One thing Dontrelle still knows how to do is hit a baseball. It is something pitchers in the National League are still required to do. He was allowed to bat in the first game I saw and hit a ball down the first base line toward the foul pole. He left the batter’s box with his head down, and with good speed. Between first and second there was no doubt he would consider stopping. He slid safely into third base head first to a standing ovation from the Red’s fans and his teammates on the bench. He scored one out later, crossed home plate, picked up the unattended bat from the hitter, handed it to the batboy, patted him on the head, and returned to the dugout with a toothy grin. He was exultant. Dontrelle knows how the game is played and still loves to play it.
In years past I have often found it painful to watch a “comeback’ player try to prove he still had the stuff to do the job. This year, as I watched Dontrelle, I found it sad, yet uplifting that he refuses to quit. There was a rumor in the Red’s team report that when the final cuts came, this happy, seemingly well-adjusted young man would hang on to a job with the team.
He didn’t. On Sunday, March 27, 2011, he accepted assignment to the minor league camp where he hopes more work will bring him back. He is expected to report to the AAA minor league affiliate. His 11 walks and no wins didn’t help. The fact that he seemed to walk more batters and give up more runs in the past two weeks didn’t help either.

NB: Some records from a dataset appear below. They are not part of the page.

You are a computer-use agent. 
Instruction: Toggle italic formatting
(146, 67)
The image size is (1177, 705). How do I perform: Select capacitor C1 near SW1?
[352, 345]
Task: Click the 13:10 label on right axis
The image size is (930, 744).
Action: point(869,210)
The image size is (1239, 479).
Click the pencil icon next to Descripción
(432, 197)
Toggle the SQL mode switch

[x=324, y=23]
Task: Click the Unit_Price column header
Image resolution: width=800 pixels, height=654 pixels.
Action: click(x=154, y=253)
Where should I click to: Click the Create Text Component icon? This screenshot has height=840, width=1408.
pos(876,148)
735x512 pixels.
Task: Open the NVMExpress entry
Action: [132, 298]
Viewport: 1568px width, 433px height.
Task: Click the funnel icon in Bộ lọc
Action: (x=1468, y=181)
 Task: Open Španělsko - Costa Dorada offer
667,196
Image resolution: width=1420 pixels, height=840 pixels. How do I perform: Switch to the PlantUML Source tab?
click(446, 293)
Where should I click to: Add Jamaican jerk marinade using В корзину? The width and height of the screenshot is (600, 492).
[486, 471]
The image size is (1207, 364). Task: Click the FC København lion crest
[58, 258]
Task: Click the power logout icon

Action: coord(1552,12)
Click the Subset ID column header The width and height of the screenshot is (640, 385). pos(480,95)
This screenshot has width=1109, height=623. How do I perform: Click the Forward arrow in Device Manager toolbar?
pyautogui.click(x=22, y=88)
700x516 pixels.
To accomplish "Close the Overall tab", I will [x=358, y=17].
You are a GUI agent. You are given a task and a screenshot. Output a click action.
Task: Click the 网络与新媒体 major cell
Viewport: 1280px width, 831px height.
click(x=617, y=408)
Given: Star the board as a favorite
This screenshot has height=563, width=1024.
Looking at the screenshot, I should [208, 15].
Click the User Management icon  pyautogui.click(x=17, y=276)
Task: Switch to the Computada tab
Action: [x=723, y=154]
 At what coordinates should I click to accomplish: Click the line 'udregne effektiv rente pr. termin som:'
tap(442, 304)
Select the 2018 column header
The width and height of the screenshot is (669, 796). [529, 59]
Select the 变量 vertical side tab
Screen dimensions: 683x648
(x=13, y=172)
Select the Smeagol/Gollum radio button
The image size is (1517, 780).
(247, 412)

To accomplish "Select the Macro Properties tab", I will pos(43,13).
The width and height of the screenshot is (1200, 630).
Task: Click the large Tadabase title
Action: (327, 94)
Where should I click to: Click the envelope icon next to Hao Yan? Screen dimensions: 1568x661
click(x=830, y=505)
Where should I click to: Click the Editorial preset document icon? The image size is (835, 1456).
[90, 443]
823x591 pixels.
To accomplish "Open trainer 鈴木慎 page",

Sadly, he has exhausted the patience of most, the wallets of two teams, and frustrated a legion of fans. Yet somewhere in his head he believes—he must believe-- that he can do what he did before. His life under the bright lights has been too short, too frustrating, and too sad. For him it is no longer a game. Yet he will continue smiling as he tries to learn all over again how to throw an effective strike for as long as they let him.